A resume-where-you-left-off convenience is a privilege boundary wearing a feature’s clothes. It is the surface that most needs an isolation check, and it usually ships with none.
The same bug we fight in our own infra
We recognized this on sight, because it is the class we already fight in our multi-tenant publishing daemon and its WAL queue: anything keyed solely on an opaque, client-presentable ID is a tenant-isolation bug waiting for a trigger.

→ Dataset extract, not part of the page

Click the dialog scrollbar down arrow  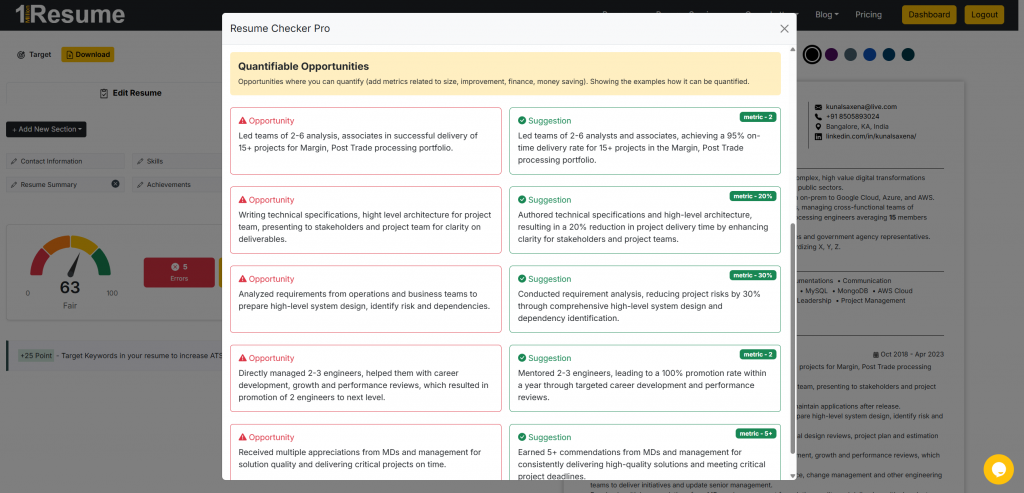pos(793,475)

OWASP names the broader failure mode — MCP10:2025 Context Injection & Over-Sharing — where context that is “stored, persistently stored, or insufficiently scoped” bleeds across session, user, or tenant boundaries. Its “Multi-Tenant Bleed” example is precise: Tenant A’s vector-store documents surfacing in Tenant B’s retrieval.
The production incidents are real, even where the figures aren’t settled. The Asana MCP integration carried a cross-tenant access-control flaw that made one customer’s projects, teams, and tasks visible to another. A Smithery path-traversal exposed a Fly.io token controlling more than 3,000 hosted MCP servers (AuthZed timeline). These are aggregator-sourced, and the reported dates and counts vary between accounts — so we lean on the shape, not the numbers.
The contract: never key shared state on a value the client controls
The fix is not “be more stateless.” It is a contract on how shared state is keyed — four clauses, each one we enforce in our own gate pipeline.
1. Bind keys to identity derived from the token
The spec’s normative mitigation: servers SHOULD bind session IDs to user-specific information using a key format such as <user_id>:<session_id>, where the user ID is “derived from the user token and not provided by the client.” That final clause is the whole fix.
# Leak: shared state keyed on a client-presented value
queue_key = session_id # attacker presents this
# Contract: derive identity from the validated token, then bind
user_id = verify_token(request.auth).sub # never from the body
queue_key = f"{user_id}:{session_id}" # spec-recommended format
This mirrors how our publishing gate derives the tenant from the auth context, never from the payload. With the composite key, replaying S against Server B fails: the attacker has no valid user_id to pair with it, so the enqueue lands in a namespace the victim’s Server A never polls.
2. Treat sessions as correlation, not authentication
Re-verify every inbound request. The session ID is a correlation handle, not a capability (spec: MUST NOT use sessions for auth).
3. Use CSPRNG IDs, plus TTL and per-tenant namespaces
Non-deterministic session IDs close the guessing path. Ephemeral, per-tenant context with a TTL closes the persistence path — OWASP recommends ceilings at session-end, 30 minutes, or 24 hours, the same TTL discipline we apply to WAL-queue entries.
4. Treat resumable streams as a privilege
Redelivery and list_changed get an explicit isolation boundary, not a convenience default.
| Clause | Closes | One-line rule |
|---|---|---|
| Identity-bound keys | Cross-server queue hijack | Key on <token_user_id>:<session_id> |
| Sessions ≠ auth | Replayed session as capability | Re-verify the token every request |
| CSPRNG + TTL + namespaces | Guessing and persistence | Random IDs, scoped state, expiry ceiling |
| Resume as privilege | Redelivery over a boundary | Isolation check before re-delivery |
The takeaway
Audit one thing this week: every key into shared state — queue, cache, session store, resume buffer. For each, ask whether the client controls or can guess that key. If it can, you hold a cross-tenant leak that fires on the next load-balancer reroute.
The line that closes it is short: derive an identity from the validated token, prepend it, and bind. “Stateless” was never the guarantee. Identity-bound is.